[Atlas] KG ↔ dataset cross-link driver (driver #30)

← All Specs

[Atlas] KG ↔ dataset cross-link driver (driver #30)

Task

  • ID: f4f09ad5-2315-46fe-a526-fa6ab92dfe23
  • Type: recurring
  • Frequency: every-6h
  • Layer: Atlas

Goal

Make versioned tabular datasets first-class citizens of the knowledge graph by
automatically linking every dataset row whose primary identifier matches a KG
node, and reverse-linking every KG node that has tabular data.

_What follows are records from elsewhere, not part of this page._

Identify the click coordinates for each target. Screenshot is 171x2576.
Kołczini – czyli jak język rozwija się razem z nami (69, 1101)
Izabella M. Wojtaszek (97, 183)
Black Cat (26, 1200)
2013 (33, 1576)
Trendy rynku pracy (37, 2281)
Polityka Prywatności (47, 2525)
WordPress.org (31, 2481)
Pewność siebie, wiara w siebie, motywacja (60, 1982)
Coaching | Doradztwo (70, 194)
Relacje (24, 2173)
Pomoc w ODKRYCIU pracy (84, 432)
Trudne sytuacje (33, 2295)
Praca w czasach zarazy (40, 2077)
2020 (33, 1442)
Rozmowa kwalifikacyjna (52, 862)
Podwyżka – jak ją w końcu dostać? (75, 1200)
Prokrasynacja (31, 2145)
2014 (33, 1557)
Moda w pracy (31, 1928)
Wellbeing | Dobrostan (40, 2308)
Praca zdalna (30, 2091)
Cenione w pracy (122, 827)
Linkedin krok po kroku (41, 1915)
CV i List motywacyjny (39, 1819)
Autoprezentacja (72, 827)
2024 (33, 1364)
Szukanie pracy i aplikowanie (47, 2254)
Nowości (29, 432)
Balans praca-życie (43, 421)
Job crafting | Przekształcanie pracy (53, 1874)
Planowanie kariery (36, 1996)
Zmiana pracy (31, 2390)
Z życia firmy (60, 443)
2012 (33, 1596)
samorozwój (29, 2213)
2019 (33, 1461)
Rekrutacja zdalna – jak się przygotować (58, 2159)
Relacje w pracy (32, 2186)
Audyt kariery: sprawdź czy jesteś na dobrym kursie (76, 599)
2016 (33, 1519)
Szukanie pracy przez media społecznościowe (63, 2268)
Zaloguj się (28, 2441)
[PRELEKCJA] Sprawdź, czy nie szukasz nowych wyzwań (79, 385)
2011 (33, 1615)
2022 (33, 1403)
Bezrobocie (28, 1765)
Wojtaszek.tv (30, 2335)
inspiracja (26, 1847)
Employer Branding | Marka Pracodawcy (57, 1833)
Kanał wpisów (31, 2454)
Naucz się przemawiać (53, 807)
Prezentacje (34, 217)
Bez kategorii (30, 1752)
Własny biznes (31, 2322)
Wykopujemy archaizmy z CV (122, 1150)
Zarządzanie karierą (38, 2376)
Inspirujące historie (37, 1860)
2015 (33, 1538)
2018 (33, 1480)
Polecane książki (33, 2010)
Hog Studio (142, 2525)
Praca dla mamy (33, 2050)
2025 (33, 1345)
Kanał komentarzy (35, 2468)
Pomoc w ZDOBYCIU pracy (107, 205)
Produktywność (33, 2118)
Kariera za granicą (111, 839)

Turns the
graph from a purely text-derived structure into a hybrid graph + dataframe
index that wiki pages and analyses can navigate both ways.

What it does

  • For each registered dataset, inspects its primary identifier column
(e.g. ad_genetic_risk_loci.gene_symbol).
  • For each dataset row, looks up a matching knowledge_graph node of the
corresponding type (gene, drug, pathway, ...):
- Inserts a row in node_wiki_links (or knowledge_edges) connecting the
KG node to the dataset row, with edge type has_data_in.
  • Reverse direction: for every KG node of that type that has a matching
dataset row, inserts a data_in edge.
  • Idempotent: skips pairs that already have an edge of the correct type.
  • Release as a no-op when no new matches exist.
  • Emits agent_contributions (type=kg_dataset_link) per edge created.

Success criteria

  • Every dataset row whose primary identifier matches a KG node has exactly
one has_data_in edge (verified by SQL audit).
  • Every KG node with a matching dataset row has exactly one data_in edge.
  • Wiki pages about a gene that has a matching dataset row start rendering a
"Data" section driven by the new edges.
  • Run log: dataset rows scanned, KG nodes scanned, edges created, duplicates
skipped, retries.

Quality requirements

  • No stubs: each edge must carry real metadata (edge type, dataset row PK,
KG node PK) — no empty or "unknown" edges — link to meta-quest
quest_quality_standards_spec.md.
  • When processing ≥10 datasets per cycle (likely once multiple datasets
land), use 3–5 parallel agents (one per dataset) to fan out the matching.
  • Log total items processed + retries so we can detect busywork (driver
repeatedly scanning the same dataset with no new edges → move to event-
driven trigger on dataset commit).
  • Matching keys are case-sensitive by default; use the column's declared
normalisation (HGNC symbols for genes, RxCUI for drugs, etc.). INFERRED:
follow the dataset registry's identifier_type metadata.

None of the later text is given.